I tried my hand at other sports through the years. I played tennis for one season, and I think I did that mainly because so many of my friends were on the team. I liked it, but once again, I just couldn’t get the hang of it. Even the basic technique of following all the way through while swinging seemed to elude me.
Later in high school, I picked up soccer again. I use the word “again” somewhat loosely; in full disclosure, my soccer experience was only from playing on a few teams in elementary school, but I remember being decent. In fact, soccer might have been the only sport I was OK at playing. I spent a good deal of time in the fifth and sixth grades playing along with my friends from Belgium, and as Europeans they were certainly more familiar with the game as Europeans than were the other kids at school.

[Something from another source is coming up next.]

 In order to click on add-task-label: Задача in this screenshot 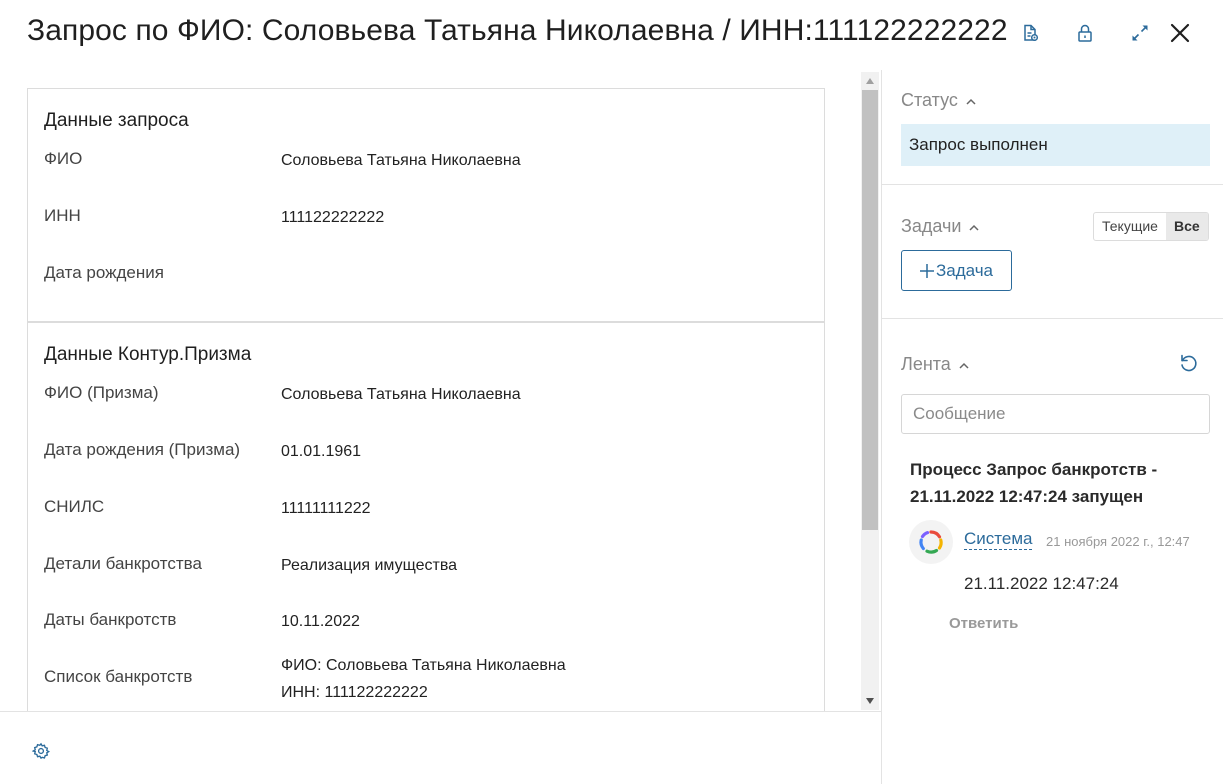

As I got older, however, I lost any ability I’d had. I partly blame the soccer program at the school I was attending at the time. One year, and I think it was by fifth or sixth grade, I passed the age limit for students who could sign up for soccer. Every time I moved up a grade, however, they would begin offering soccer to the grade level I’d just passed.
Lately, I’ve considered taking up one of the aforementioned sports as a hobby. I imagine I’ll start watching more basketball again, but I’ll certainly remain only a spectator. I don’t really know anyone who plays soccer or a good place to play the game. So maybe I need to find a tennis buddy and hit the courts again.
As soon as I find my tennis racket or get a new one, that is. And remember how to serve and return the ball.
This is going to be an uphill battle.